[BEGIN]

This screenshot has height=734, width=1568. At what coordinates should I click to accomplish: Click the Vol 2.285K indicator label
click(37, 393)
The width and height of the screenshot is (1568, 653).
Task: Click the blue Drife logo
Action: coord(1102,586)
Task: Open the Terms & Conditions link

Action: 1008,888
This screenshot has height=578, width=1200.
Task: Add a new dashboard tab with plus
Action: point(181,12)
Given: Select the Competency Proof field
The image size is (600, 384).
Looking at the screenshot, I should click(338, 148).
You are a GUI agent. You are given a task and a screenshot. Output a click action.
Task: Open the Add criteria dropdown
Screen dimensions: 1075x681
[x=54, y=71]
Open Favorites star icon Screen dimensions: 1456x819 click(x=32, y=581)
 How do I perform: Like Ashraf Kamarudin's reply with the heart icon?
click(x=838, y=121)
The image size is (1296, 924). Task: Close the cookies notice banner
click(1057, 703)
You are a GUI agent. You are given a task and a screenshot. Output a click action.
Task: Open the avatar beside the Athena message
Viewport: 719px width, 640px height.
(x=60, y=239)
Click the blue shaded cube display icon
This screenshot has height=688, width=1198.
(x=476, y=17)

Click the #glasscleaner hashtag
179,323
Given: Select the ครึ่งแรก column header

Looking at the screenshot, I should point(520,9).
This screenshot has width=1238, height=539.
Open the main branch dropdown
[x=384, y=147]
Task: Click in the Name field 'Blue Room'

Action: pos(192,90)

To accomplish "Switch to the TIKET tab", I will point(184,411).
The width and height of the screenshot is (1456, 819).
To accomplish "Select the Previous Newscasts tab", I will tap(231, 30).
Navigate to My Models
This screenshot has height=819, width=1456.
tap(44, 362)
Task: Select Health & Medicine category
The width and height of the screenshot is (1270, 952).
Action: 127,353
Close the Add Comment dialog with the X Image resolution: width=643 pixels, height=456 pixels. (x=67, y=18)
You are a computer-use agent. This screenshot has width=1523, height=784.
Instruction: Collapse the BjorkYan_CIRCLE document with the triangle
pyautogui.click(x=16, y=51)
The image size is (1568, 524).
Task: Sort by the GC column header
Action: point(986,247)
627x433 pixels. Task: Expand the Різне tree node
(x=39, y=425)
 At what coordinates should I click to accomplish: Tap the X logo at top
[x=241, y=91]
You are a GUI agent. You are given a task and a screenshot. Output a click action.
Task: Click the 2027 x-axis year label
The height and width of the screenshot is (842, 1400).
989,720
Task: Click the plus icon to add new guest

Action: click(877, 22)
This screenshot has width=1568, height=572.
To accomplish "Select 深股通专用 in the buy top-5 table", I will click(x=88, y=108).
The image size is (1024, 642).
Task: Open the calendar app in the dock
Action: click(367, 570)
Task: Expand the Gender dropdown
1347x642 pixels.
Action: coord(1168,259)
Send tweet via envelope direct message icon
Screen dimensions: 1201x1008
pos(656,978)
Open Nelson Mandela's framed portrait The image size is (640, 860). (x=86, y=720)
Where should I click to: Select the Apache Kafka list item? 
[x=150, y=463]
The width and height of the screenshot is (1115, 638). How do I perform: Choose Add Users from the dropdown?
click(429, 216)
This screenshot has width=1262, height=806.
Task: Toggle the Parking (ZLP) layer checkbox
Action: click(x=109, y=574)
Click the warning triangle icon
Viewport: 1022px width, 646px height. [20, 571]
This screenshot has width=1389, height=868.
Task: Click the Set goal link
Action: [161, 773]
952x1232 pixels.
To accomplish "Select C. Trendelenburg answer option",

[END]

_Aim_: What are the lines of the material from the one containing "The width and height of the screenshot is (1115, 638)." through the one containing "Action: click(x=109, y=574)", inclusive? Copy them out unchanged.

_Result_:
The width and height of the screenshot is (1115, 638). How do I perform: Choose Add Users from the dropdown?
click(429, 216)
This screenshot has width=1262, height=806.
Task: Toggle the Parking (ZLP) layer checkbox
Action: click(x=109, y=574)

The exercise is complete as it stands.